> [Document]
▶
# Kubernetes Security Server Sidecar Security User Guide
Version: 1.5
Doc. ID: UG-K-SS-SEC-SIDECAR
# Version history
Date | Version | Description | Author |
---|---|---|---|
25.01.2021 | 1.0 | Initial version | Alberto Fernandez Lorenzo |
09.03.2021 | 1.1 | Add Horizontal Pod Autoscaler best practices | Alberto Fernandez Lorenzo |
28.11.2021 | 1.2 | Add license info | Petteri Kivimäki |
11.10.2022 | 1.3 | Updating links | Monika Liutkute |
06.07.2023 | 1.4 | Sidecar repo migration | Eneli Reimets |
11.04.2024 | 1.5 | Updated for AKS | Madis Loitmaa |
# License
This document is licensed under the Creative Commons Attribution-ShareAlike 4.0 International License. To view a copy of this license, visit https://creativecommons.org/licenses/by-sa/4.0/ (opens new window)
# Table of contents
- License
- Table of contents
- 1 Introduction
- 2 Reference Data
- 3 Handling passwords and secrets
- 4 User accounts
- 5 Network policies
- 6 Pod Security Admission
- 7 Assign Resources to Containers and Pods
- 8 Monitoring
- 9 Backups
- 10 Message logs
- 11 Horizontal Pod Autoscaler best practices
# 1 Introduction
# 1.1 Target Audience
This User Guide is meant for X-Road Security Server system administrators responsible for installing and using X-Road Security Server Sidecar in Amazon Elastic Kubernetes Service (Amazon EKS) or Azure Kubernetes Service (AKS) environment.
This document will discuss how to secure the installation of a Security Server Sidecar cluster explained in the Kubernetes User Guide. The document is intended for readers with a moderate knowledge of Linux server management, computer networks, Docker, Kubernetes (including it's cloud provider's specialties (Amazon EKS or Azure AKS)) and X-Road.
◀
> [Entries on target coordinates]
▶
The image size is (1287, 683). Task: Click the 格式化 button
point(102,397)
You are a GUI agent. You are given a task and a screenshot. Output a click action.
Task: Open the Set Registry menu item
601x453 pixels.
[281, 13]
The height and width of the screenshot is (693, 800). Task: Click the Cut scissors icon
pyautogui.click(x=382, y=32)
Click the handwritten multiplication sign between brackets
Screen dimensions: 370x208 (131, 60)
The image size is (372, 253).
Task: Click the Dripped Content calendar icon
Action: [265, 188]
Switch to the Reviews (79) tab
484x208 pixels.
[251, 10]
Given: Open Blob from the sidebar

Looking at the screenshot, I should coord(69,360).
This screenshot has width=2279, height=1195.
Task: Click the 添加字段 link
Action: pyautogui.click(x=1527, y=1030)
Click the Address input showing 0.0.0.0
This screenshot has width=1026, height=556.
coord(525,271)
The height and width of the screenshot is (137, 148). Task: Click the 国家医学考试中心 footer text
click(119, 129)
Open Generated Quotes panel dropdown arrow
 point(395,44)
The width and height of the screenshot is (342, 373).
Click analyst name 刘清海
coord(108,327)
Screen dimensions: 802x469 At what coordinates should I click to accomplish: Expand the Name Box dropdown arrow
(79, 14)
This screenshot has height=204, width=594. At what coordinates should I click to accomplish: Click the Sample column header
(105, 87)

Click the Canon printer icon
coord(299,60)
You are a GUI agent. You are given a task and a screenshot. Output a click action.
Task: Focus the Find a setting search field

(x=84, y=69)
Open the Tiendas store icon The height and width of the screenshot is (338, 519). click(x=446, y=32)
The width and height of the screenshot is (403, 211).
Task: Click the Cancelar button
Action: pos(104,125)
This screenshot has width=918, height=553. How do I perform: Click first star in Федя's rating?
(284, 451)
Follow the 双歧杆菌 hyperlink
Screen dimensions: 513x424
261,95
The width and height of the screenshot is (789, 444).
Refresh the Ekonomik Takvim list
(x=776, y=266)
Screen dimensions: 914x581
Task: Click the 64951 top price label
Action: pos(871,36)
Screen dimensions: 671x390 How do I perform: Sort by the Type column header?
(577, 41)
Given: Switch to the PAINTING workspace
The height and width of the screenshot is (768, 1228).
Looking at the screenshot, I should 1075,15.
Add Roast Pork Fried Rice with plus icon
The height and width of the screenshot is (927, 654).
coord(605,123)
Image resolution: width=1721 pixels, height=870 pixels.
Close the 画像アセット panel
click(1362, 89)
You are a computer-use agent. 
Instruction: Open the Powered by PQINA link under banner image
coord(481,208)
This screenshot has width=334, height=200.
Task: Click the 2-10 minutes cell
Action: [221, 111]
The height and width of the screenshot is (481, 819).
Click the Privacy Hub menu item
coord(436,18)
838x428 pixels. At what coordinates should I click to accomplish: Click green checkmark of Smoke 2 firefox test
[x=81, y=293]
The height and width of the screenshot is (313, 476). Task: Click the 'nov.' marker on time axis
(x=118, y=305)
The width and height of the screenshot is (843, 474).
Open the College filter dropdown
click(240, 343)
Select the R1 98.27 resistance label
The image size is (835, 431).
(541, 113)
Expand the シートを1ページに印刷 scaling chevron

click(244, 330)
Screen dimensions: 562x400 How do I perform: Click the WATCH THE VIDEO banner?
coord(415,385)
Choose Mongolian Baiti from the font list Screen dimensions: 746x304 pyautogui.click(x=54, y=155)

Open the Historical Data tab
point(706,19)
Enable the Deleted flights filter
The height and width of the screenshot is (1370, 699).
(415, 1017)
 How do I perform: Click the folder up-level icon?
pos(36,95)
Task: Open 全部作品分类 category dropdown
◀
> [Exercise set]
a – In the entries, reproduce word for word the stretch from the line containing "This screenshot has height=204, width=594." through the line containing "coord(299,60)".
b – Please continue the Kubernetes Security Server Sidecar security guide from its last sentence.
The text and the entries come from unrelated sources.

> [Results for each task]
a –
This screenshot has height=204, width=594. At what coordinates should I click to accomplish: Click the Sample column header
(105, 87)

Click the Canon printer icon
coord(299,60)

b –
# 2 Reference Data
Please check the Reference data in the Kubernetes User Guide.
Ref | Value | Explanation |
---|---|---|
4.1 | <network policy name> | Unique name that identifies a NetworkPolicy inside a namespace. |
4.2 | <resource group> | Name of resource group in AKS. |
# 3 Handling passwords and secrets
Kubernetes Secrets let you store and manage sensitive information in a safer way than putting it verbatim in a Pod definition or container image. For example, for the scenario Multiple Pods using a Load Balancer it is recommended to use secrets to store the environmental variables for the database password and the SSH keys using for the communication between the Primary and Secondary pods. The Secrets can be used with a Pod in three ways:
- As files in a volume mounted on one or more containers.
- As container environment variable.
- By the kubectl when pulling images for the Pod.
For the Security Server Sidecar container, the first option is used to store the SSH keys and the second option is used to store the database password. The third option is only required if the Sidecar image would be in a private repository, which is not the case.
# 3.1 Secrets as volume
If you don't have an existing SSH key, you can create one by running:
ssh-keygen -f /path/to/.ssh/id_rsa
Then create a Kubernetes Secret to store the SSH key by running (Reference Data: 3.1, 3.7);
kubectl create secret generic <secret name> --from-file=private-key=/path/to/.ssh/id_rsa --from-file=public-key=/path/to/.ssh/id_rsa.pub --namespace=<namespace name>
We can then consume these secrets as a volume in Kubernetes, i.e. by including the Secret under the definition of volumes in the Pod deployment manifest. We should define the key name, path and permissions, and then mount the volume on a path inside the container.
Below is an example of using Secrets in a Pod deployment manifest file (Reference Data: 3.6, 3.7):
[...]
volumes:
- name: <manifest volume name>
secret:
secretName: <secret name>
items:
- key: public-key
path: id_rsa.pub
mode: 0644
- key: private-key
path: id_rsa.pub
mode: 0644
[...]
volumeMounts:
- name: <manifest volume name>
mountPath: "/etc/.ssh/"
[...]
# 3.2 Secrets as environment variables
This example shows how to create a secret for the Security Server Sidecar as environment variables with sensitive data.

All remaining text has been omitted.